### WHAT IS REQUIRED
Put the rows below into a JSON list of strings, one string for each line and no strings for blank lines. Leave the pictures out of the list.

───

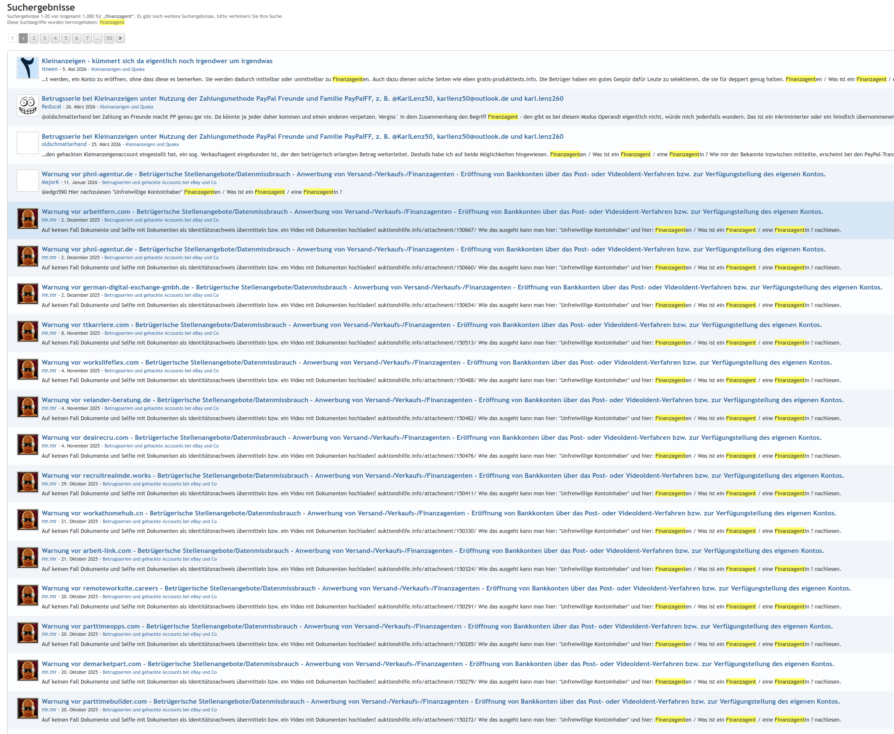Go to results page 2
Viewport: 894px width, 734px height.
click(x=34, y=38)
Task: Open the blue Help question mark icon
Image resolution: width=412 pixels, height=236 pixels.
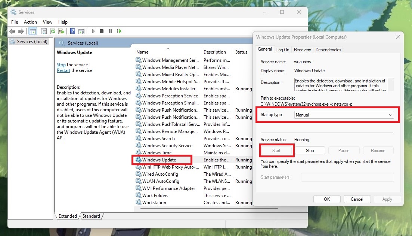Action: coord(73,31)
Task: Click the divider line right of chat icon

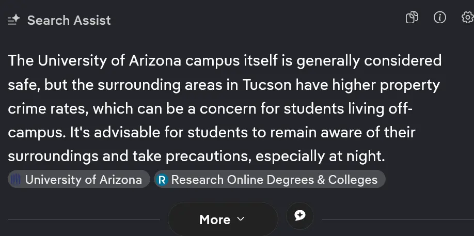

───

### SOLUTION FOR THIS EXERCISE
[
  "Go to results page 2",
  "Viewport: 894px width, 734px height.",
  "click(x=34, y=38)",
  "Task: Open the blue Help question mark icon",
  "Image resolution: width=412 pixels, height=236 pixels.",
  "Action: coord(73,31)",
  "Task: Click the divider line right of chat icon"
]